The CSO was a Latino civil rights organization. Huerta founded the Stockton chapter of the CSO in 1955. “[The] CSO was responsible for the election of the first Latino to the Los Angeles City Hall, Edward Royball, who later became the first Latino to get elected to the U.S. Congress,” explains Huerta.
She also mentions other achievements of the CSO such as the passing of legislation to allow residents to obtain their drivers’ licenses in Spanish, to get ballots and voting literature in their language, and to provide assistance to children—including immigrants.
Huerta was born Dolores Clara Fernandez in New Mexico to a Mexican immigrant family from whom she learned stories about labor organizing. She grew up in Stockton, where she attended high school and later graduated from San Joaquin Delta Community College.
Huerta is concerned about current social issues affecting our community. “Republicans are lying to our people on issues like abortion, homosexuality…I like to tell people, ‘Listen, I had 11 children, but none of my kids had that many children, and one of my daughters didn’t have any, and I respect her decision.’
“To have or not to have children is a woman’s decision, or a family’s decision. Same with who you live with. If you fall in love with a person of your same sex, that’s your business. It’s part of your rights; we can’t tell you what to do.”
Regarding immigration, a hot issue among immigrants, Huerta explains that many people come to her saying the country needs immigration reform. “And I ask them, ‘Are you voting?’”
The last immigration reform passed in 1986 through which approximately three million people became residents. Since then, Congress has failed to agree on a new immigration bill that could deal with the issue.

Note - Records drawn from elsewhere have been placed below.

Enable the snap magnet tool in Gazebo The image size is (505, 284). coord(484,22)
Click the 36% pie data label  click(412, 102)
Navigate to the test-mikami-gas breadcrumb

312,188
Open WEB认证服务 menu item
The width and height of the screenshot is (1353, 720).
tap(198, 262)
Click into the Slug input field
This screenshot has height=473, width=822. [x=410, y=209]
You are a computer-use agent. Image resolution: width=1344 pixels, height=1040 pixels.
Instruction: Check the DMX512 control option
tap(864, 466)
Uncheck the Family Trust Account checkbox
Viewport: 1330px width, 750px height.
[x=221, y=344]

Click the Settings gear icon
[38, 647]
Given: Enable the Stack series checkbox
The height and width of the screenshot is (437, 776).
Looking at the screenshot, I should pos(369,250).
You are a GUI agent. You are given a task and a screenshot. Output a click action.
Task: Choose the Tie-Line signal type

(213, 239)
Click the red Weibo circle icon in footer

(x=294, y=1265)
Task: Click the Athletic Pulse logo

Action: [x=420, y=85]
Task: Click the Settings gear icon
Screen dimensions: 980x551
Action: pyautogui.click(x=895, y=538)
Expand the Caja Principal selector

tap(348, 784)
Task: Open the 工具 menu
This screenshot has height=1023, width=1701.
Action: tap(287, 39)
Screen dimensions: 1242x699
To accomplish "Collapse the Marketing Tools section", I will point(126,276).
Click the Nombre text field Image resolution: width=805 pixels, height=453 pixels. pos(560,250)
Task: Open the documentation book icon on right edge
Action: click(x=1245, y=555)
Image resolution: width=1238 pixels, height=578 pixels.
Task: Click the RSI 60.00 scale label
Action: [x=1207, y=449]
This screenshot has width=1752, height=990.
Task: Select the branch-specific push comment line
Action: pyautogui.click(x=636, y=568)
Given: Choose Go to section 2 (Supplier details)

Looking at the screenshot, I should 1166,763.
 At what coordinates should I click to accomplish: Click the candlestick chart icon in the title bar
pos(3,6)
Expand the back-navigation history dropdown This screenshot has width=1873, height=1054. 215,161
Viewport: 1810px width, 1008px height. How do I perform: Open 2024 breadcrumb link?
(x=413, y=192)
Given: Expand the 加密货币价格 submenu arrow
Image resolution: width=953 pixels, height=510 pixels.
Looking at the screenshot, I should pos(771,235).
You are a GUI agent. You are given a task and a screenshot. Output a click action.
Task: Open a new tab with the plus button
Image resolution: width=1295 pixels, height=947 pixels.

Some verbiage makes things more complicated, such as calling immigration bills a “path to citizenship,” suggesting that undocumented immigrants could easily become citizens. In fact, immigrants who qualify must first become “legal residents” and after five years they might qualify for U.S. citizenship.
“We can make bills to pass if we vote, if we are active…If we don’t, those who oppose immigration reform will continue to hold power,” says Huerta, who continually encourages people to register and vote.
Regarding the role of the DHF in current political affairs, Huerta explains that it was active during the last Census ensuring that people were counted and participated in local elections. She proudly mentions that the DHF helped more than 10,000 people get the Covid-19 vaccine. Currently, the DHF operates in five counties with headquarters in Bakersfield.
“We are also concerned about climate change,” says Huerta. “See what is happening now [with the floods]. We can make changes, but we have to work hard for it, and we have to get involved.”